When I wake in the morning, it takes a long time for me to get started. I slowly wake, my eyes can take a half hour to focus correctly, processing the world is slow, thinking is slow.

The chaos caused by three children is confusing. I would often forget things I was supposed to take to the babysitter’s on the days I worked. The chaos of traffic overwhelms me and I simply cannot think about anything. I don’t even try. I just listen to the radio. I feel a need for time to myself, time I rarely ever get.
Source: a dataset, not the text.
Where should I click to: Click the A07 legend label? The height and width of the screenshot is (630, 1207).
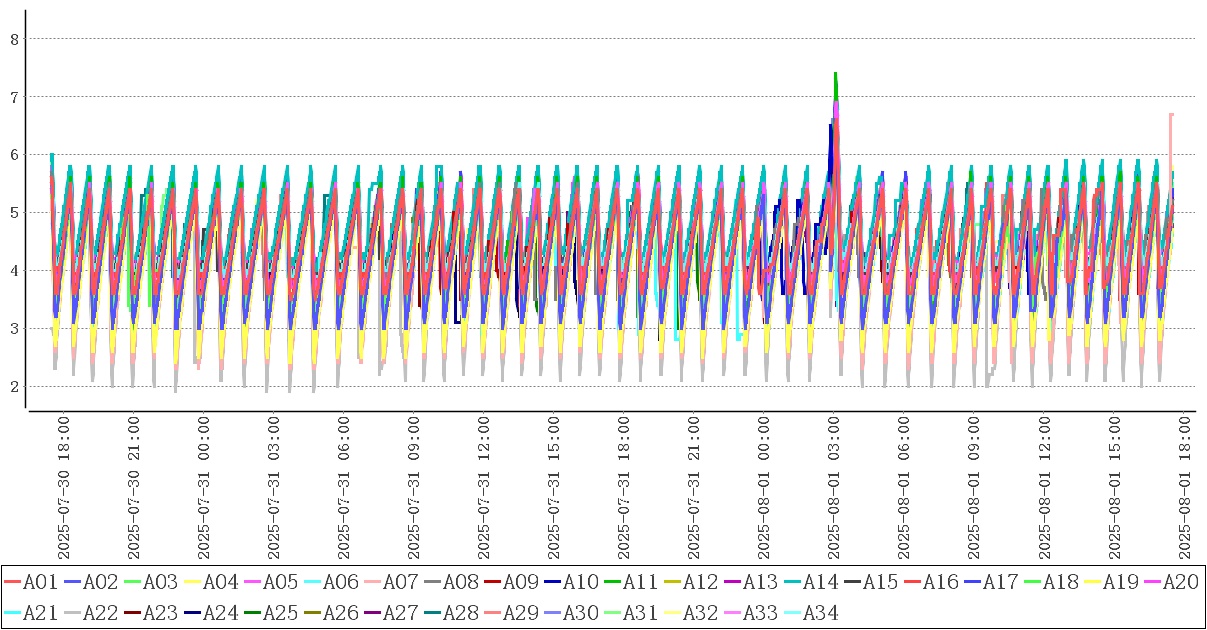point(400,582)

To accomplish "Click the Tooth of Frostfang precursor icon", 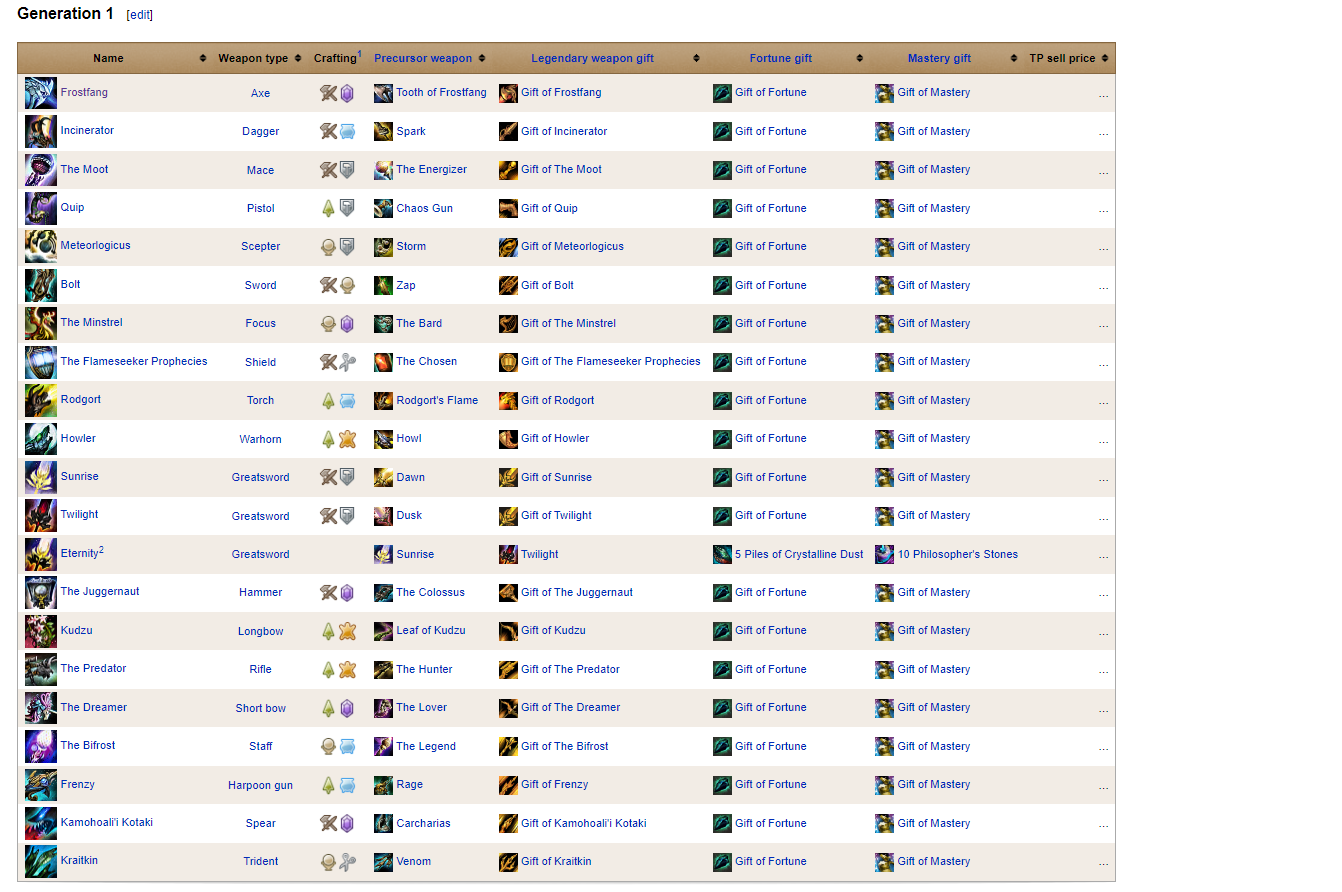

Everything is distracting. I notice every little thing. My mind jumps from one thing to another. I think about

  • Papers I need to grade
  • Papers I need to write
  • Things I need to read for class
  • Books I need to read to write book reviews
  • An upcoming conference, make that two conferences
  • I have to pick up the kids by 5
  • What am I going to make for dinner?

The heck with all that—I’ll just browse Facebook. I need to grade papers. Looking through Facebook instead. Facebook changes. I can jump from one thing to another; you never know what you may find. I have to find distractions so my mind doesn’t distract itself. If I need to write, I need enough background noise to allow me to concentrate. Nothing I can actually listen to—no T.V., which I’ll watch, no radio, which I’ll mentally sing along with—something approaching white noise.

I love going to Starbucks for that reason: enough low noise I cannot differentiate to allow me to concentrate. Without it, as I read or write, I am thinking about other papers, poems, short stories, plays. I am making notes, thinking about new things. I cannot work on the thing I have decided to work on. But I also need quiet to come up with these new ideas to work on later. I stack up notes and notes and notes. Some of them actually get turned into papers or stories or poems. Everything’s distracting, and I even distract myself.

Constant demands on my attention are exhausting. I’m always thinking of things, ideas, but rarely ever people. It’s not that I don’t care about people—especially certain people—but ideas and things are what my mind is focused on almost all the time. I’m always thinking about something:

  • Spontaneous orders
  • A play I’m working on
  • All the papers I need to work on
  • The nonfiction book I need to work on
  • The novel I need to work on

I think of my writing all the time. I do not and cannot relax. I am tense, but not stressed. I am very focused on my interests, and I cannot focus on anything that does not interest me.